6100 sayılı Hukuk Muhakemeleri Kanunu’nun 114/2. fıkrasında, “Diğer kanunlarda yer alan dava şartlarına ilişkin hükümler saklıdır.” şeklinde düzenlenme gözetildiğinde, 6100 sayılı Hukuk Muhakemeleri Kanun"u dışındaki kanunlar ile de dava şartı düzenlenebileceği anlaşılmaktadır.

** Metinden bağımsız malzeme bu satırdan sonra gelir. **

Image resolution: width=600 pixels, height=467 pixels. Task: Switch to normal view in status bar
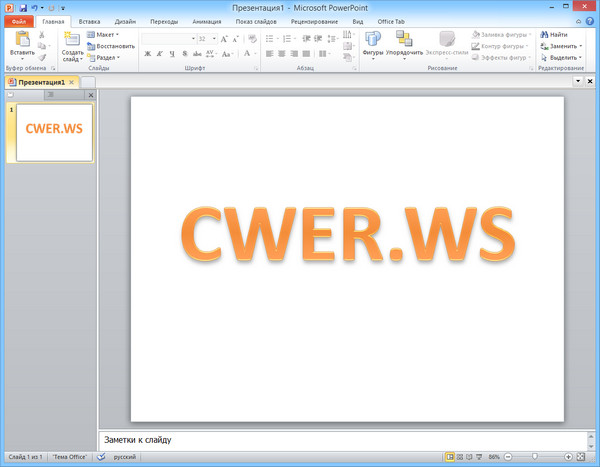(x=450, y=457)
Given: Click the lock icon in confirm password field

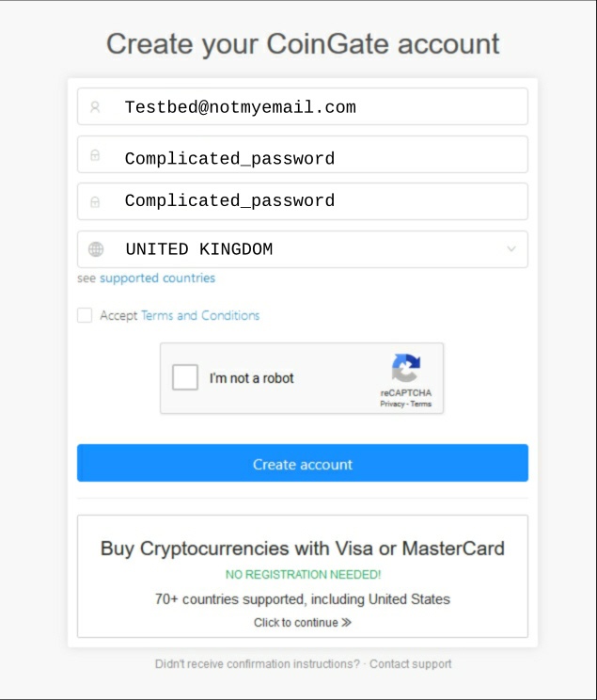Looking at the screenshot, I should tap(95, 201).
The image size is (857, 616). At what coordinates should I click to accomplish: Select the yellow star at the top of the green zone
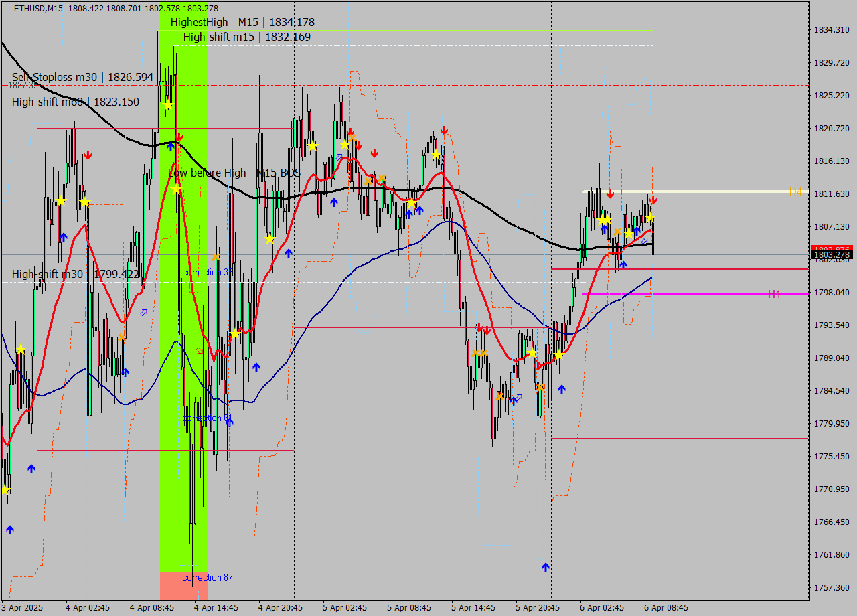[167, 106]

11.09.2014 tarihli Mükerrer Resmî Gazete"de yayımlanarak yürürlüğe giren 6552 sayılı Kanunun 64"üncü maddesi ile 5521 sayılı Kanunun 7"inci maddesinin üçüncü fıkra olarak “31/5/2006 tarihli ve 5510 sayılı Sosyal Sigortalar ve Genel Sağlık Sigortası Kanunu ile diğer ... mevzuatından kaynaklanan uyuşmazlıklarda, hizmet akdine tabi çalışmaları nedeniyle zorunlu sigortalılık sürelerinin tespiti talepleri hariç olmak üzere, dava açılmadan önce ... Kurumuna müracaat edilmesi zorunludur. Diğer kanunlarda öngörülen süreler saklı kalmak kaydıyla yapılan müracaata altmış gün içinde Kurumca cevap verilmezse talep reddedilmiş sayılır. Kuruma karşı dava açılabilmesi için taleplerin reddedilmesi veya reddedilmiş sayılması şarttır. Kuruma başvuruda geçirilecek süre zamanaşımı ve hak düşürücü sürelerin hesaplanmasında dikkate alınmaz.” hükmü eklenmiştir.
Dava şartları, mahkemenin davanın esası hakkında yargılamanın devamı için gerekli olan şartlardır. Diğer bir anlatımla; dava şartları, dava açılabilmesi için değil mahkemenin davanın esasına girebilmesi için aranan kamu düzeni ile ilgili zorunlu koşullardır. HMK’nun 115/2. maddesindeki kurala göre, “Mahkeme, dava şartı noksanlığını tespit ederse davanın usulden reddine karar verir. Ancak, dava şartı noksanlığının giderilmesi mümkün ise bunun tamamlanması için kesin süre verir. Bu süre içinde dava şartı noksanlığı giderilmemişse davayı dava şartı yokluğu sebebiyle usulden reddeder”. Düzenleme gereğince, eksik olan bir dava şartı, belirli bir süre verilerek giderilebilecek ise hâkim tarafından eksikliğin giderilmesi için kesin süre verilmesi gerekir. Bu süre içinde dava şartı eksikliği tamamlanmaz ise dava, dava şartı yokluğu sebebiyle usulden reddedilmelidir.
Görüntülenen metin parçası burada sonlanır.